Do you want optimum performance from your employees? Do you want undying loyalty to the cause? Well look no further; we have uncovered a revolutionary new way to keep your employees at the top of their games. For 132 installment payments of $300.00 we can whip your employees into shape and make them happy at the same time. Is this a secret psychological tactic only known by Shao Lin Monks? No it’s simple, it’s quick, it’s painless (usually),it’s free beer at work! Oh yes my friend we have reached the top of the management mountain and now you can too!

The Plan
This foolproof plan was engineered over at the ad agency Arnold Worlwide. There, a traditional vending machine has been transformed into a beer dispensing at work robot super power, which is referred to affectionately as “Arnie”. The traditional bill and coin receivers have been removed in favor of a touchscreen and radio-frequency reader. This allows fob-carrying employees to be greeted by name.

There is a catch
You can’t feed your employees just any beer, you have to feed them the best. Arnie is stocked up with bottles of beer brewed by the employees. That’s right my friends homebrew (kind of). Inside there are six styles of brew which were brewed by Arnold Worldwide employees at the do-it-yourself microbrewery named Barleycorn’s.

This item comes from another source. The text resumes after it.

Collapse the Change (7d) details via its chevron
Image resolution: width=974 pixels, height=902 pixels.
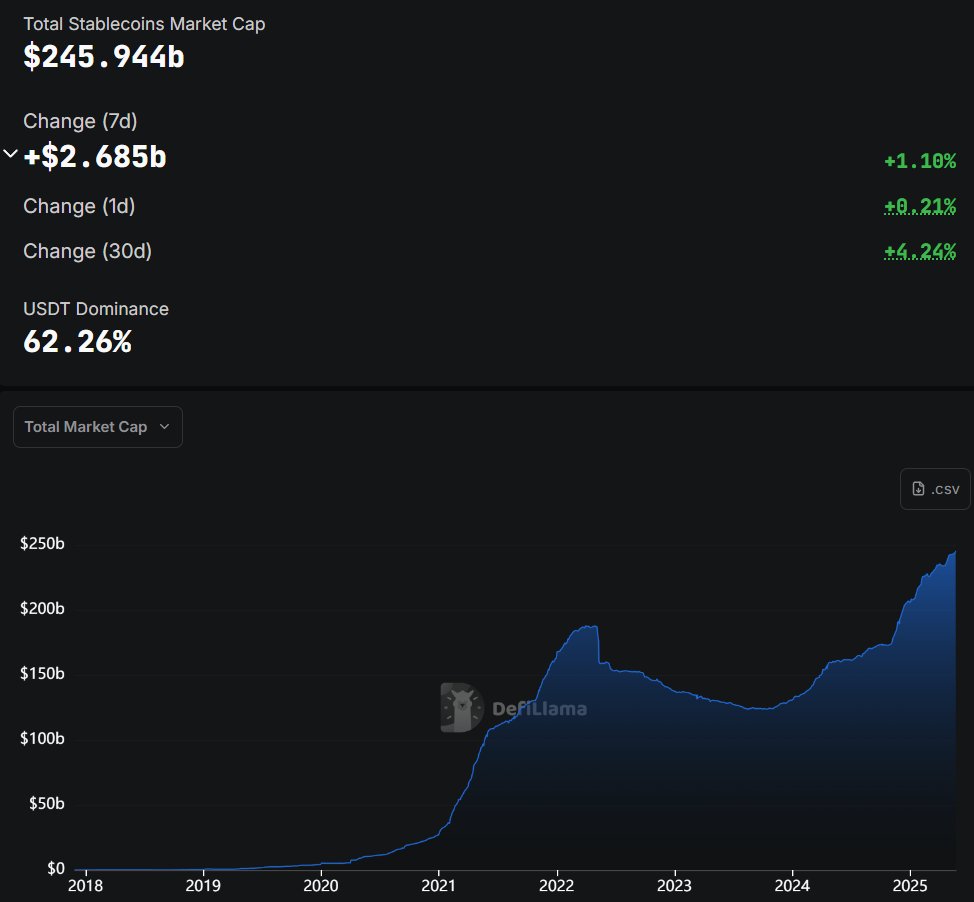click(x=9, y=153)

How much should you charge your employees?
Nothing! It’s free! (Although it’s not entirely clear if Arnold Worldwide picks up the tab at the microbrewery to actually make the brew). Each employee is allowed 3 beers a month from Arnie. The beer is theoretically available 24hrs to the employees, but it is not to be consumed until after the work day. Everything is tracked by a Mac minicomputer and amazingly no one has “slipped up” and consumed any of the brews during the work day.

If you would like to be a part of this revolutionary revolution in management call now!

(This is in no way a real advertisement and if you think it is you are a chicken genius)

P.S. if my manager is reading this I’m definitely on lunch break.

Adapted from article at BostonHerald.com to read entire article click here.



  1. Me too! We would have to lobby for more than 3 beers a month though. Instead of trying to bum cigarrettes, I would be trying to bum beers.